Martina Kanehl’in sürekli güzel olan kostümleri de gecenin birleşik izlenimine belirleyici bir katkı yapıyor ve Pierre Brice ve Lex Barker’ın oynadığı Winnetou filmlerindeki setleri anımsatmaları tesadüf değil. Jean Marc Lebon’un koreografisi, arenanın kum havuzunun ortasına yerleştirilmiş düz kayayı, aksi takdirde avantajları ve dezavantajları olan gecenin üç büyük dans sahnesi için bir dayanak noktası olarak ustaca kullanıyor. Grubun, daha önce Hollywood’da Arnold Schwarzenegger, Brad Pitt ve Orlando Bloom’la birlikte çalışmış olan Macaristan’dan koordinatör Steve Szigeti’nin etrafındaki gösterileri, bu yıl son derece yüksek düzeyde olan hayal gücü zenginleştirmesidir. Bad Segeberg’deki başarının eşit derecede güvenilir garantörleri, piroteknikçiler, silah teknisyenleri, at görevlileri, ses teknisyenleri, ışık teknisyenleri, pervane ustaları ve makyözlerdir ve bunlar olmadan bir açık hava gösterisi pek düşünülemez.
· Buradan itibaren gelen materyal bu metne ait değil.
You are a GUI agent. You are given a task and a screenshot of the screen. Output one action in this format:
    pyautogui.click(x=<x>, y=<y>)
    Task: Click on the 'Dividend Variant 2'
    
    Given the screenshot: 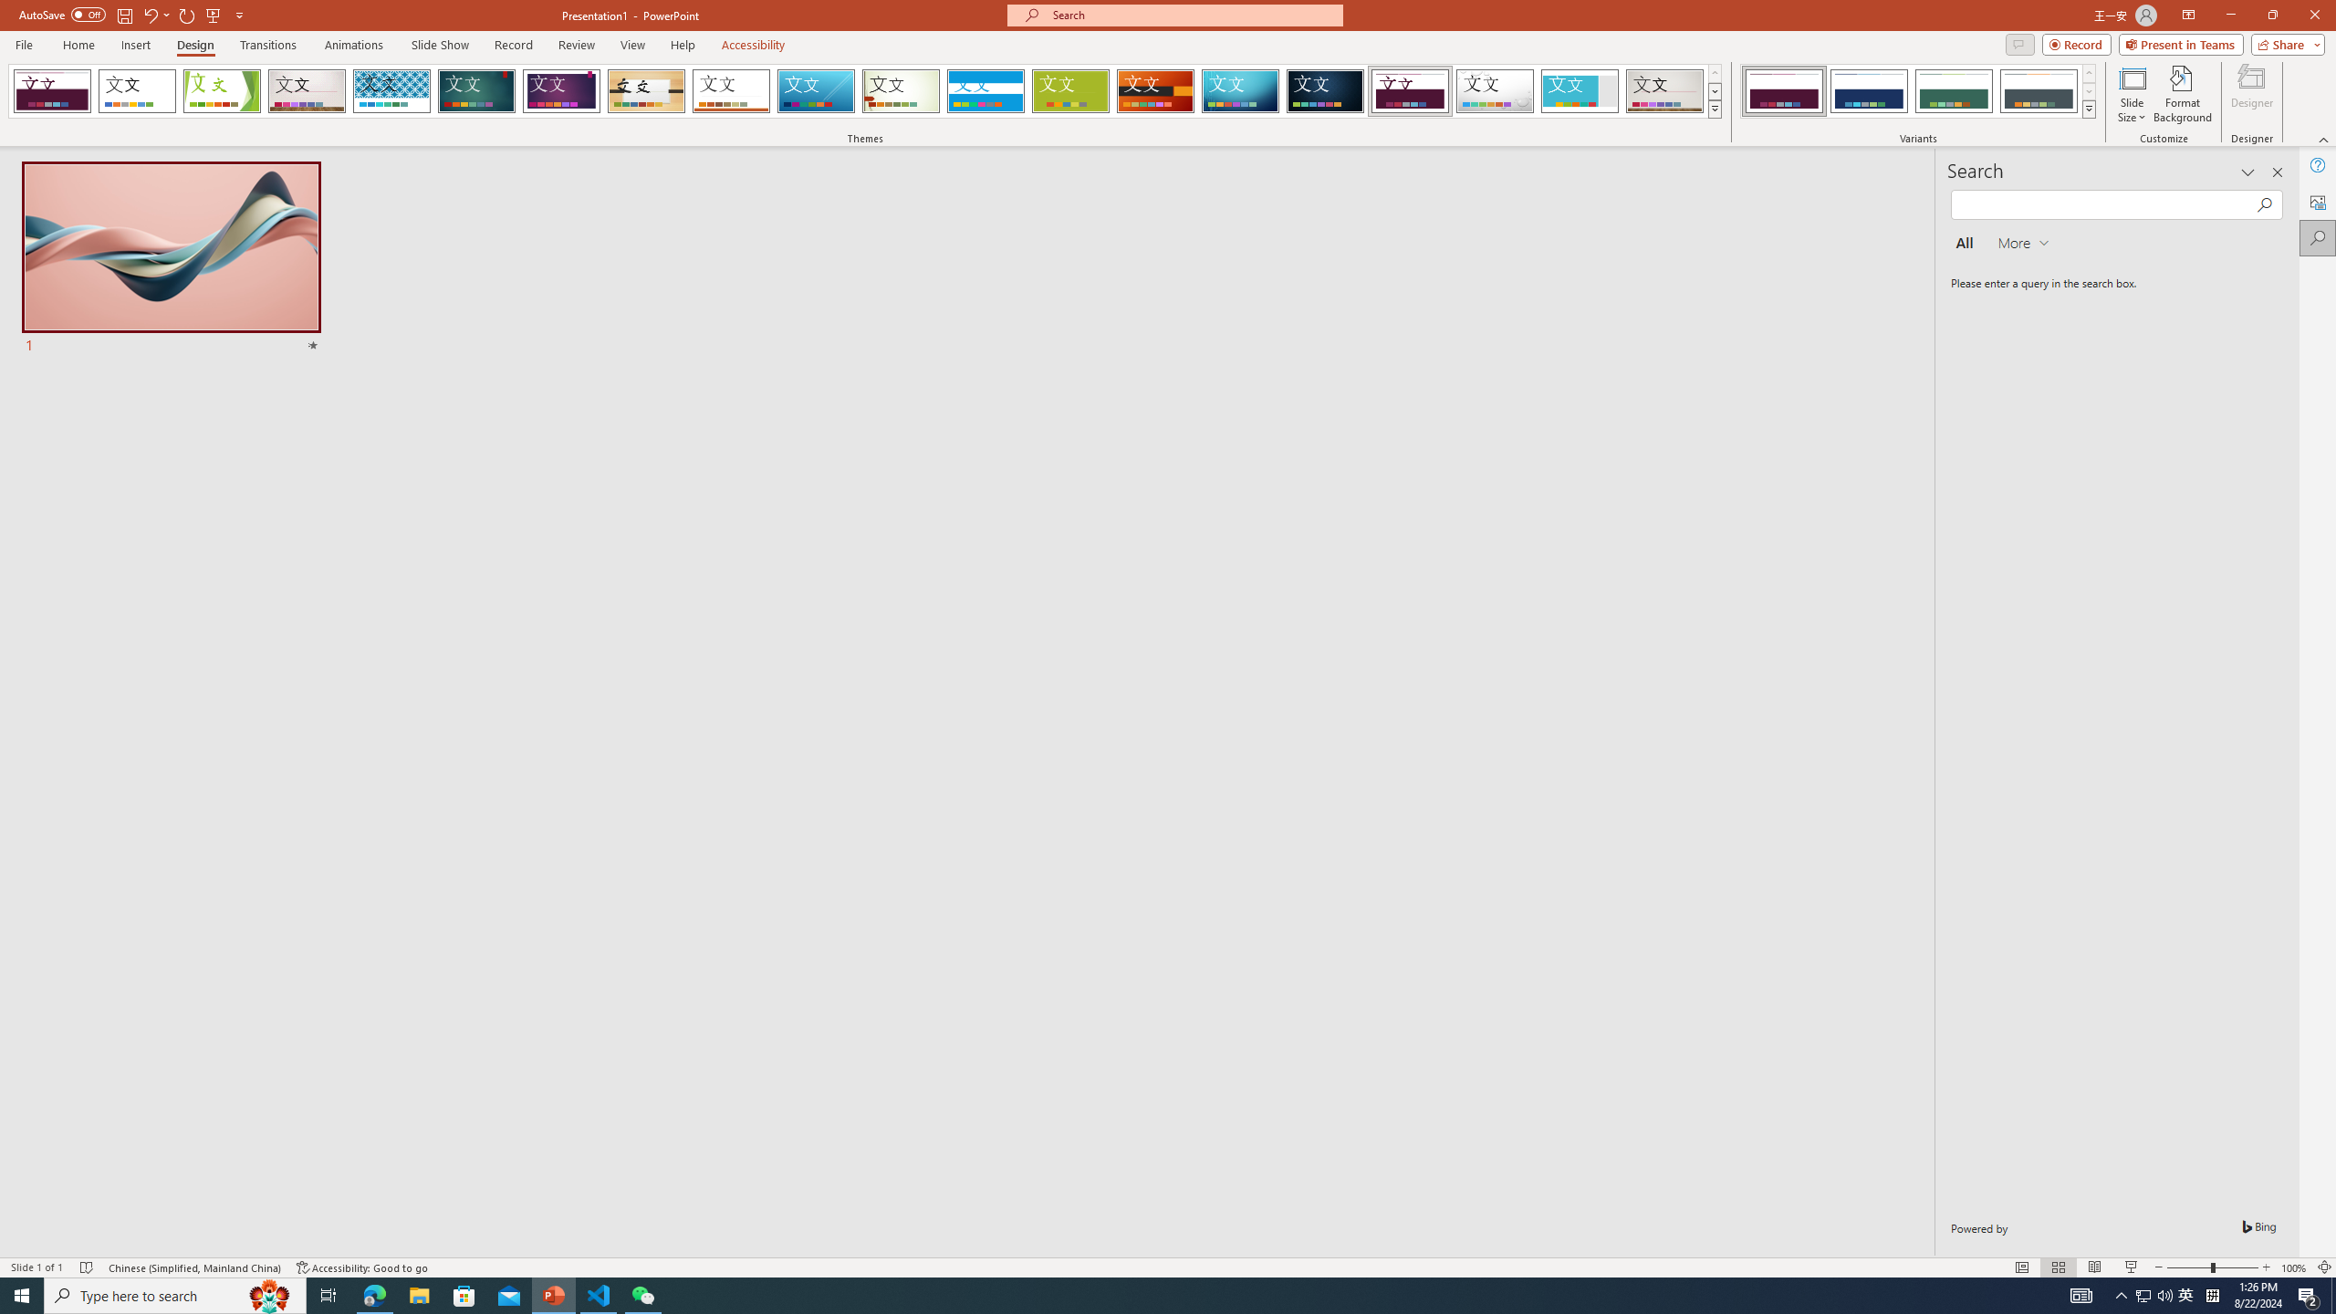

Bununla birlikte, Kalkberg’deki akşamın en büyük büyüsü, daha sonra gün batımında hafifçe kırmızı parlayan bulutlu gökyüzünün altındaki sahne ışığında dramatik bir şekilde aydınlatılan kaya manzarası tarafından sağlanır. Parçanın bitiminden sonra şarkıcı Alexander Klaws, Winnetou kostümünü sahne arkasında çıkardı ve beyazlar içinde şarkıcı olarak sahneye döndü ve burada “Asla Yalnız Yürümeyeceksin” şarkısını seslendirdi. Görünüm, Covid salgını nedeniyle ertelenmek zorunda kaldı ve ortaya çıktı: Klaws artık bir şarkıcıdan çok bir aktör olarak daha iyi bir izlenim bırakıyor. “Winnetou I”, 3 Eylül’e kadar Bad Segeberg’deki Karl May Festivali’nde gösterilecek.